In the case of simple dependency call, you can define a service who call the specific service needed, that's easy and autowiring is not needed anymore.

I've always said that allowing to access the service container inside the services.yml file is a bad idea, I prefer to use private service to restrict the call capacities of the controllers and type the service that I need from one service to another.

For me, it seems that this solution allow a factory service who return many services, who's a bad idea (because well, the service container allow the same approach in some circumstances), in my opinion, the factory service contains the whole services injected declarations and this way, all the service who need this factory service has access to the method like if the service was injected manually by the services.yml.

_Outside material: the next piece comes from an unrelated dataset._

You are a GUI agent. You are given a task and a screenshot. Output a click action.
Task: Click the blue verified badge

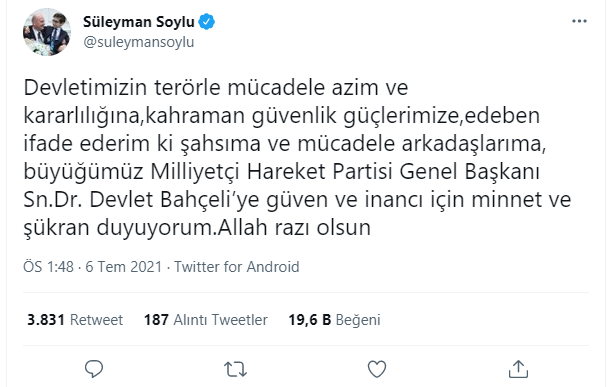pos(207,22)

For the special case of a command, I rather prefer to inject only the service that I need directly in the services.yml definition rather than using a "factory" who inject for me :/
@Max the docs about Service Locators have been published and they explain things in more detail:
Do you think it is feasible to pass a lambda, which has the service locator bound, so when the lambda gets executed it will return the service object? If not executed then nothing happens all all is lazy.
@Max ContainerAware = injecting the DIC, a DIC is not meant to be injected into services but to inject things into them. A service locator is meant to be injected, and the class scope is identifiable through the services its locator has access to.

@Loulier This feature solves a very specific need that your domain should not have. Yes, a locator gives access to several services, but they are all identified.